John Henry and the Divinity of Labor

Variations in the legend of a steel-driving man tell us about differing American views of the value and purpose of work.

When I first saw John Henry’s monument I thought he would have made a good linebacker. Over six feet tall, broad-shouldered, and thick-necked, the statue cut a profile remarkably like the John Henry cartoons I watched as a kid. Then I noticed how much he resembled one of these idealized industrial workers from leftist propaganda, which in turn made me consider how he resembled the idealized worker from right-wing propaganda, race notwithstanding. He had rippling forearms, an angular jaw, and a steely expression. If not pride, then self-assuredness. I remembered the old ads for the Works Progress Administration—the New Deal program that conscripted men to build dams and parks, many nearby—that said “Work Promotes Confidence,” as if that’s the purpose and not a side effect. The Civilian Conservation Corps motto was “We can take it!” It being hard and underpaid work. 

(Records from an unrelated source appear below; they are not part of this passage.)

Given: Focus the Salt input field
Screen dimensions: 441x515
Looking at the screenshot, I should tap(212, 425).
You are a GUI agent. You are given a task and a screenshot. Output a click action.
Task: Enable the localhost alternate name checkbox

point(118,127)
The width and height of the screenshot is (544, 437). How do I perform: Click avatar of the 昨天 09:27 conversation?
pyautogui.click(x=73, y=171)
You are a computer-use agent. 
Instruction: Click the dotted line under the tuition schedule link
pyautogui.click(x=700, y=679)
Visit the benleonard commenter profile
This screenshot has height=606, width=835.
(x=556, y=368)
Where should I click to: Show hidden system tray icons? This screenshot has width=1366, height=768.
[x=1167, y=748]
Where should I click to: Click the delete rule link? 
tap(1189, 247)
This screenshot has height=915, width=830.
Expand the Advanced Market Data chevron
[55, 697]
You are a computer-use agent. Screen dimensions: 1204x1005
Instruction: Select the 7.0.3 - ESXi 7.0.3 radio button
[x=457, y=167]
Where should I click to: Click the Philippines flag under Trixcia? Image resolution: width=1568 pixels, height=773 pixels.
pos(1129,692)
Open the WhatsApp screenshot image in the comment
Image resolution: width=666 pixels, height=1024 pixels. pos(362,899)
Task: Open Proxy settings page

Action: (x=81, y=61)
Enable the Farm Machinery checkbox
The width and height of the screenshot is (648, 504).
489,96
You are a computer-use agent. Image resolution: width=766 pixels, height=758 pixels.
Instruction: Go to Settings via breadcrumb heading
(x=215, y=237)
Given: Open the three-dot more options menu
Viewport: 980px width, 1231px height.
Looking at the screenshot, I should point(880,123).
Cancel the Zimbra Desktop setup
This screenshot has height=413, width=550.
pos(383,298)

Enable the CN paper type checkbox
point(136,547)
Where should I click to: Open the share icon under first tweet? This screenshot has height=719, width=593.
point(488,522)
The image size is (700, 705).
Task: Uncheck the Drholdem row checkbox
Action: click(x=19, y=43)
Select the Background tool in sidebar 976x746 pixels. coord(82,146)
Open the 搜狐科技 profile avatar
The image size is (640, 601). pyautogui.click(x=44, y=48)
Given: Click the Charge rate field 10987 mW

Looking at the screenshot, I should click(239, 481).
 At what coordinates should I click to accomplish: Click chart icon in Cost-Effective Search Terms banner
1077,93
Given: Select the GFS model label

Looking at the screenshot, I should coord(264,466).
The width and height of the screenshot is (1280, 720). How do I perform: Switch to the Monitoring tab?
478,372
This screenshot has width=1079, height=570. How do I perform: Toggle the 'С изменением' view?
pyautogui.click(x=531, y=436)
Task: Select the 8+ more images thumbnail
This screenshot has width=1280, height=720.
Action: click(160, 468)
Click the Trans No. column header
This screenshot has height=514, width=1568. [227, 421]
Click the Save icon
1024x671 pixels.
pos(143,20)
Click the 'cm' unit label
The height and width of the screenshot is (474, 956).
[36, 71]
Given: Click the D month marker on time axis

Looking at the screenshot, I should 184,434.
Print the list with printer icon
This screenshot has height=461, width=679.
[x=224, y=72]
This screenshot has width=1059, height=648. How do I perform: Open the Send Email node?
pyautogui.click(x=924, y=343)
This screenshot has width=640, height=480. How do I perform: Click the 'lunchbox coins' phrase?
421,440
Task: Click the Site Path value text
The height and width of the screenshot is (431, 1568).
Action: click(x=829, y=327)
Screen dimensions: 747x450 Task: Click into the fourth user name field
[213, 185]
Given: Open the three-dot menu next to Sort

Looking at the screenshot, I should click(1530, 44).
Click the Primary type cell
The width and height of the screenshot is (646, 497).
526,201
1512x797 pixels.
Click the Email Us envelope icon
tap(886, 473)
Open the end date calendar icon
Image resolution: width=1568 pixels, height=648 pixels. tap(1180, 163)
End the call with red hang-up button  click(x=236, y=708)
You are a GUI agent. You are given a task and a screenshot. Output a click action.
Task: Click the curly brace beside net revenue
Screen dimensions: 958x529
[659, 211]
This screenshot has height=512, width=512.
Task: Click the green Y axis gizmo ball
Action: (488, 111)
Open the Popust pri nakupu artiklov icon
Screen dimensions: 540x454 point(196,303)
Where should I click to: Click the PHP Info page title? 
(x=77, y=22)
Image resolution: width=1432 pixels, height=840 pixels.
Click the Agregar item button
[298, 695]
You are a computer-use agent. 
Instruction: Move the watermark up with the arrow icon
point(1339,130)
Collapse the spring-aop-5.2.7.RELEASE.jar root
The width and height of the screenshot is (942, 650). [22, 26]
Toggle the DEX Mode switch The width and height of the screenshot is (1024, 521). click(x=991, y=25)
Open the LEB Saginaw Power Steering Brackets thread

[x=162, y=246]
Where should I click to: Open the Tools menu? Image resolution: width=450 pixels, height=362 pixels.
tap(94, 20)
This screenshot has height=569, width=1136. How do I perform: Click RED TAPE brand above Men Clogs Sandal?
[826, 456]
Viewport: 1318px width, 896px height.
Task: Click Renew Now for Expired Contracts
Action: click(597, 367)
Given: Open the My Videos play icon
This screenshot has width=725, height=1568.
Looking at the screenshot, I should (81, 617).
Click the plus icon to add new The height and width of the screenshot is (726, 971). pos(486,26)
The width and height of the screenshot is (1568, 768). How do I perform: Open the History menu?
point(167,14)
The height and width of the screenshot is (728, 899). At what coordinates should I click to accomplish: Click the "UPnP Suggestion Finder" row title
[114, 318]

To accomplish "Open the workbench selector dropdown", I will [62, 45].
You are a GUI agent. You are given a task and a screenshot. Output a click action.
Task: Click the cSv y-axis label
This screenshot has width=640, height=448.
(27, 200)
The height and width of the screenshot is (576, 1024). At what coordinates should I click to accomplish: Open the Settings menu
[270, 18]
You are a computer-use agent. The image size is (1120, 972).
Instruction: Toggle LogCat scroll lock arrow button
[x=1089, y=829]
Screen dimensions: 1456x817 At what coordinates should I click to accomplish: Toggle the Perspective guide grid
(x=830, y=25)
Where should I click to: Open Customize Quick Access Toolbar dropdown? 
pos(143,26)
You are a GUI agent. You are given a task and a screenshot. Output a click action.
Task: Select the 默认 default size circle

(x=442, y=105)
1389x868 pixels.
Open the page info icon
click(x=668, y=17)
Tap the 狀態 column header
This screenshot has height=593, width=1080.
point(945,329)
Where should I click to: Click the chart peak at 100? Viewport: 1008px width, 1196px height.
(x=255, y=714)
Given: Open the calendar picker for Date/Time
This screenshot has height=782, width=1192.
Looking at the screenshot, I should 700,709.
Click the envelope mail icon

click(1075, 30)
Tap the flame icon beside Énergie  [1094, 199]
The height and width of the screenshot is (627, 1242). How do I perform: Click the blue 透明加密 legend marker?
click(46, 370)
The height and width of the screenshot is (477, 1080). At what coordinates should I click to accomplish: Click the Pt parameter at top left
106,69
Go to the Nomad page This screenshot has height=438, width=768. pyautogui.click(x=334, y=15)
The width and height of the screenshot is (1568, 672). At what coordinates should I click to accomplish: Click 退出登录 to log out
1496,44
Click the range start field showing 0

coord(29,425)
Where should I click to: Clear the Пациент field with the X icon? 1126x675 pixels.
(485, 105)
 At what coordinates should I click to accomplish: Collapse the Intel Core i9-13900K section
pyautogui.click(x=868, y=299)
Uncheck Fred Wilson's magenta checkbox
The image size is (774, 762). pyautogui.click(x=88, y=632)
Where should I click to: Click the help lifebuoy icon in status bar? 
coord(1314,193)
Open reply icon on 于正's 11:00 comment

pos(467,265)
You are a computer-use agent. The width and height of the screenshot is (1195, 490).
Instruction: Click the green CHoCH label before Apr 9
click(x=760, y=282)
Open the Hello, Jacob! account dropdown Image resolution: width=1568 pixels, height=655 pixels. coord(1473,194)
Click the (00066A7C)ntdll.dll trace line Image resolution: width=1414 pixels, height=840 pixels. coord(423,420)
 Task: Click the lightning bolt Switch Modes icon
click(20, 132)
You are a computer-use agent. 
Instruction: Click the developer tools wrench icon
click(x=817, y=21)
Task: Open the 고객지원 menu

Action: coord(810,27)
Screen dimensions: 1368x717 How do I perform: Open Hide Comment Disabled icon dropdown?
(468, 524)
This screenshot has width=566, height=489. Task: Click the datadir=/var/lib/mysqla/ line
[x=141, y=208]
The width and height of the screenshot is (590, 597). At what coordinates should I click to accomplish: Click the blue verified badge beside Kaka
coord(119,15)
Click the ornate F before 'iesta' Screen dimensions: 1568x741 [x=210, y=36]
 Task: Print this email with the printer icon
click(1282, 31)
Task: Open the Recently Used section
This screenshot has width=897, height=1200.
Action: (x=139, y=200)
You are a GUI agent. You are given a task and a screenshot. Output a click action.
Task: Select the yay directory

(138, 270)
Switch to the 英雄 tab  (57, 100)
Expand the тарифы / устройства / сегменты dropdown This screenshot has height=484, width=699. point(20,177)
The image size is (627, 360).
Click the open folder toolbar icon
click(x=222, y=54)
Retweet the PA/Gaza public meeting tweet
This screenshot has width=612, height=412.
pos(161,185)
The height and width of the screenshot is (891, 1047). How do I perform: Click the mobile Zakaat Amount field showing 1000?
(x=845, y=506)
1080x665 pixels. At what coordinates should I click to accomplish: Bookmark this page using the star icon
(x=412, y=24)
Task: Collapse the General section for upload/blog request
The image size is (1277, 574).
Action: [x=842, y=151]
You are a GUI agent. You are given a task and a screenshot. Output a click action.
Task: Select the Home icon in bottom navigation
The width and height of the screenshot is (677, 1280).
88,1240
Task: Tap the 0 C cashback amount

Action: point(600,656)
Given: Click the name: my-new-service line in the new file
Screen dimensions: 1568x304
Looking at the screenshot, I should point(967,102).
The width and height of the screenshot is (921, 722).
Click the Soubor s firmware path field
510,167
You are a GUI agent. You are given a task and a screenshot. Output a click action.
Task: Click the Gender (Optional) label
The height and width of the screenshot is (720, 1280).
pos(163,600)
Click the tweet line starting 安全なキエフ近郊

If the American right and left have one thing in common, it’s the belief that there’s dignity in work. The area of disagreement is whether it’s dignified to be loyal to your boss, or to your co-workers. Said differently: there may have been a real, historical John Henry, but there are as many John Henry stories as there are beliefs about labor. And we should be careful about the stories we tell. 

In Hinton, just past Talcott, there’s an old white man named Jimmy Costa who specializes in local lore and can play and sing dozens of variations on John Henry songs. Beloved by white hippies and rednecks alike, Jimmy performed at farmer’s markets and folk festivals around the region, where he played fiddle tunes, told corny stories, and sang John Henry songs. But it was another old work song that I remember most, the shoemakers’s ballad Peg and Awl

In eighteen hundred three, peg and awl
In eighteen hundred three, peggin shoes is all I see
I’m a gonna lay me down my awl, my peg and awl
They’ve invented a new machine, peg and awl
They’ve invented a new machine, I peg one shoe it pegs fifteen
I’m a gonna lay me down my awl, my peg and awl.

That shoemaker song always gutted me, probably because it reminded me of the way my dad bounced from factory-to-factory as they shuttered in the mass extinction of the 1990s. Now, I wonder why the shoemaker losing his livelihood cut as deep as John Henry losing his life? One keeps his dignity but dies, the other loses his but lives. The message is clear: Losing your job is a tragedy; dying for it is “service to others.”